#### TASK REQUIREMENTS
Within the listing below, locate all lines containing the word "target". Copy each one.

#### GIVEN ENTRIES
####################
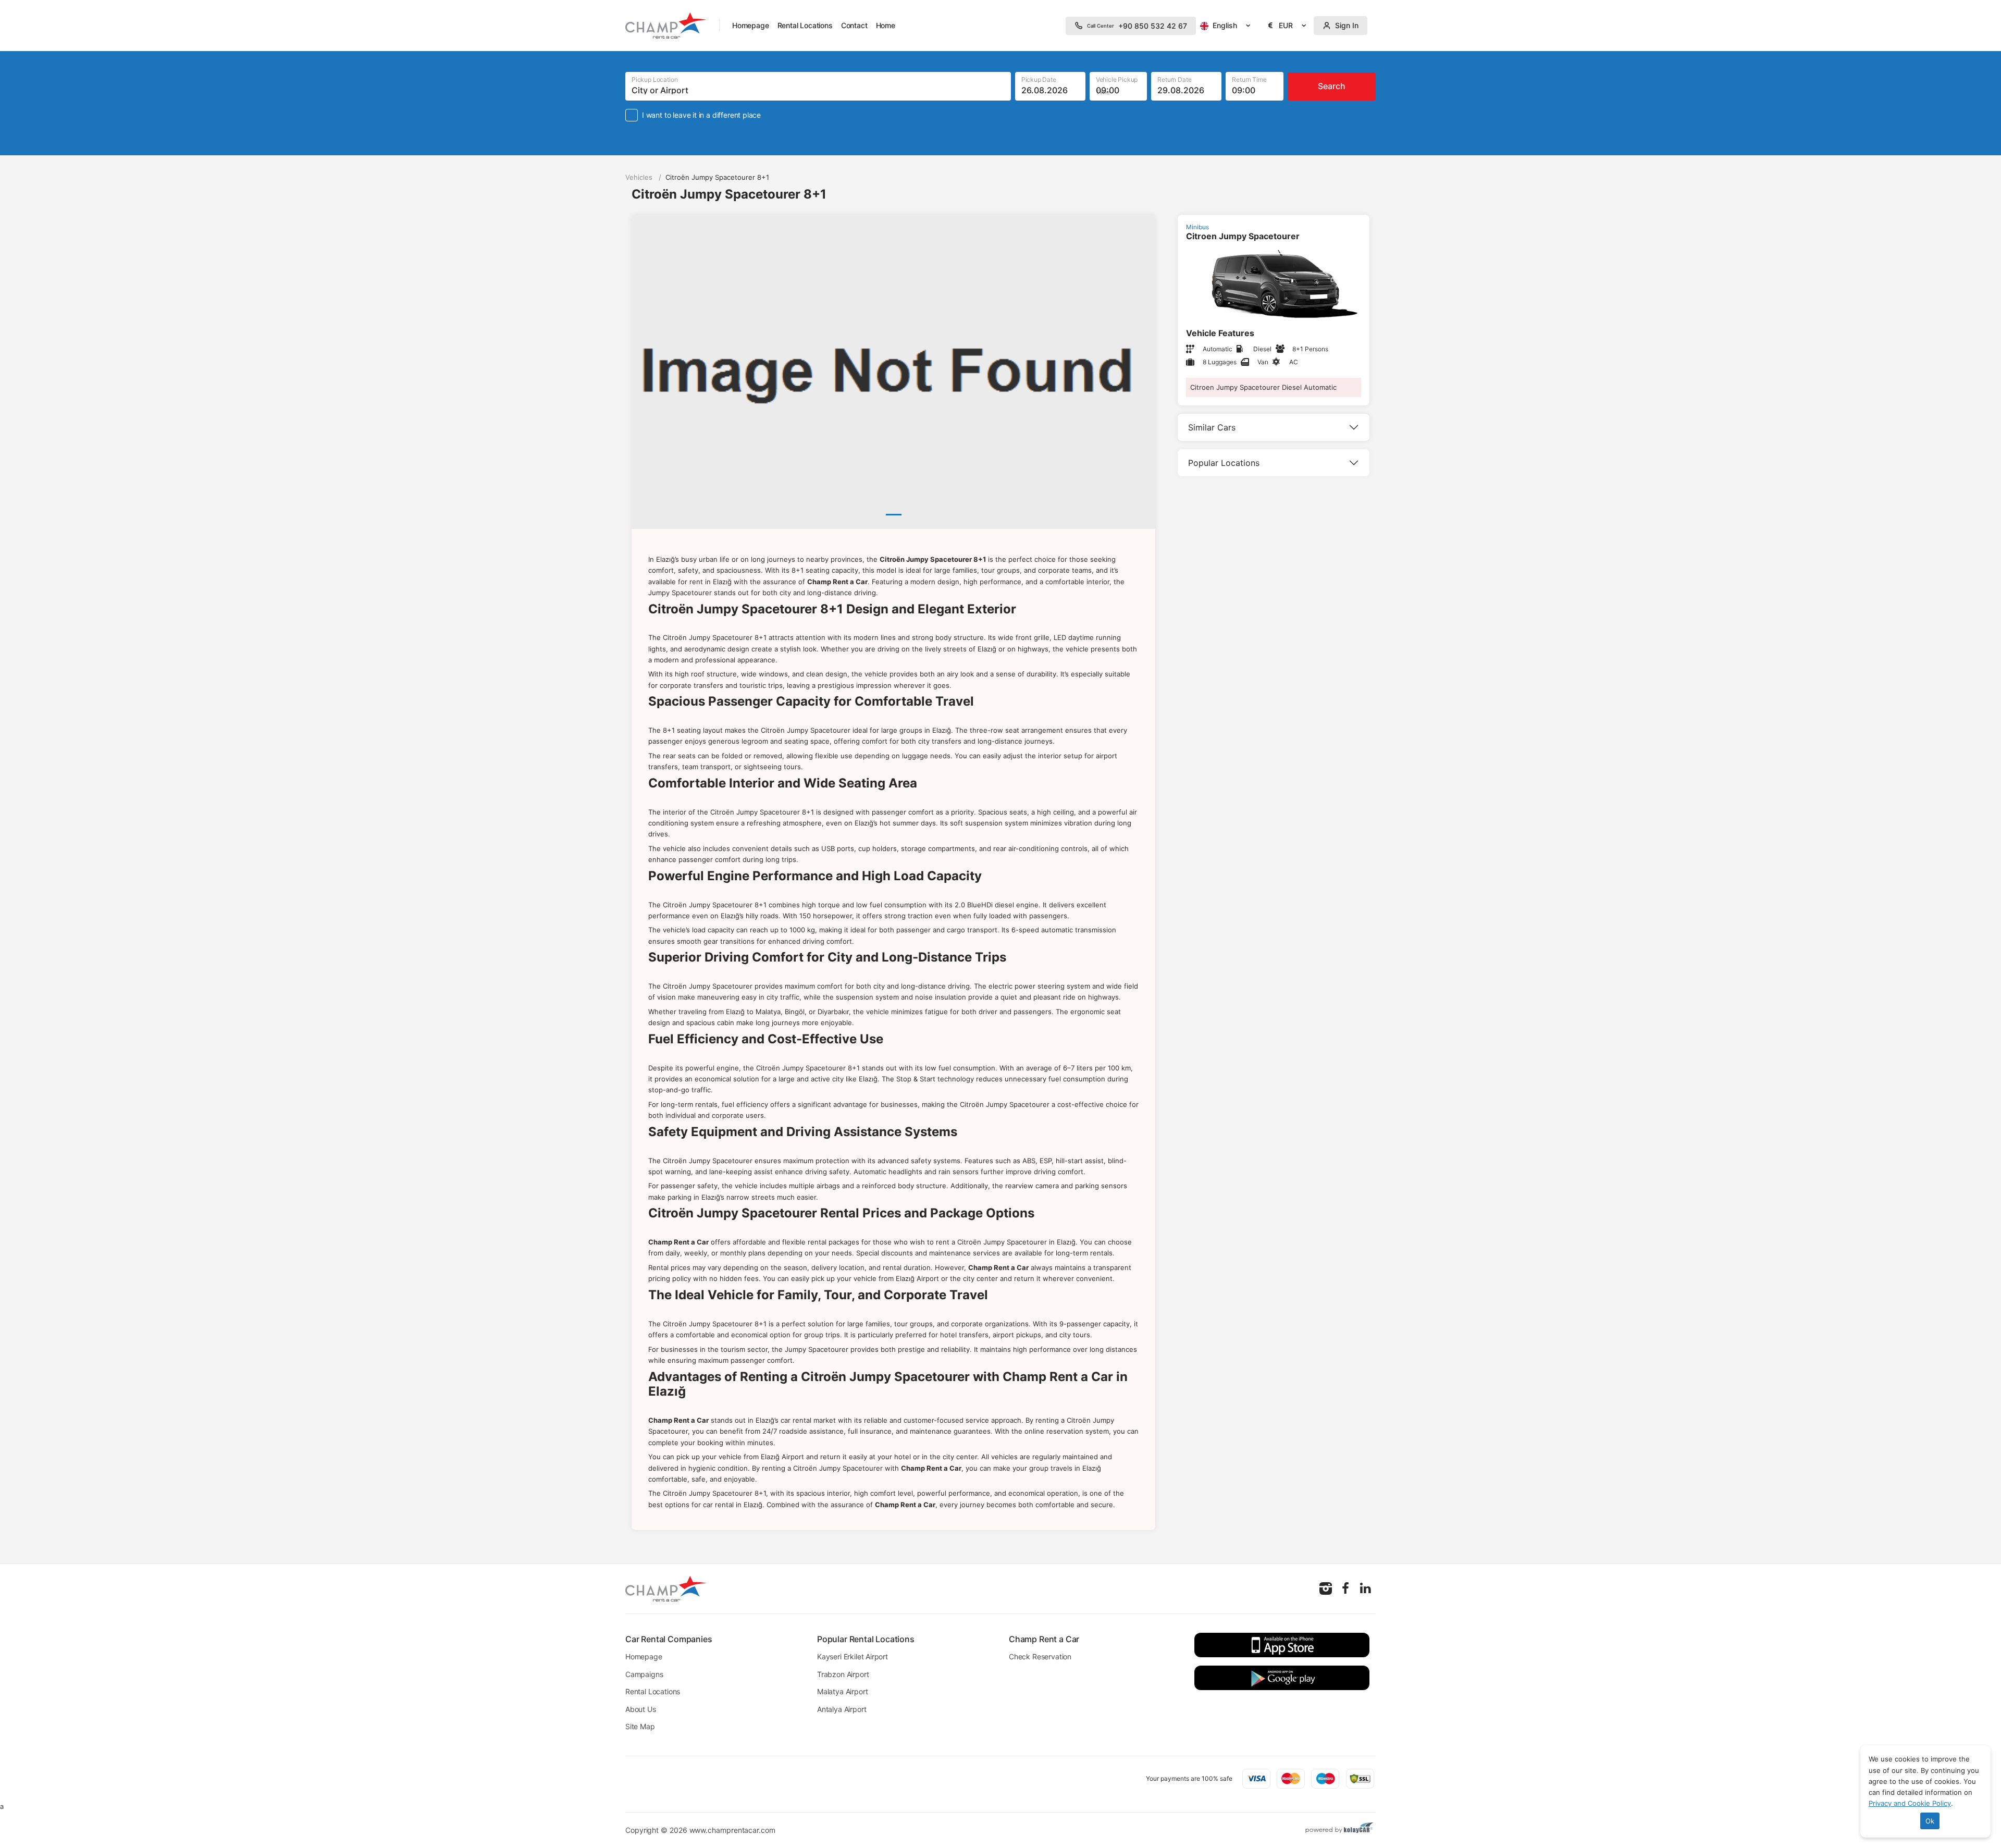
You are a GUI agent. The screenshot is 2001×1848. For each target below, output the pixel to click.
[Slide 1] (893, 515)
####################
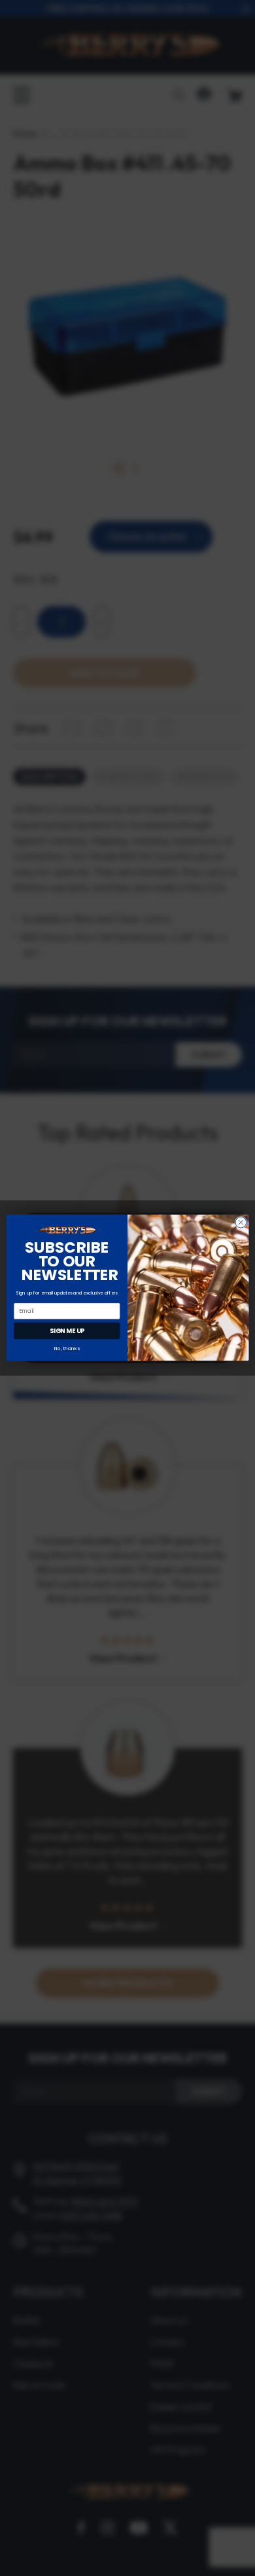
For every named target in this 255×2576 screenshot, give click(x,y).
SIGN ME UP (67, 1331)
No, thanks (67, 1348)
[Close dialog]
####################
#### RESULT
You are a GUI agent. The screenshot is 2001×1848. For each target below, output the pixel to click.
For every named target in this 255×2576 screenshot, give click(x,y).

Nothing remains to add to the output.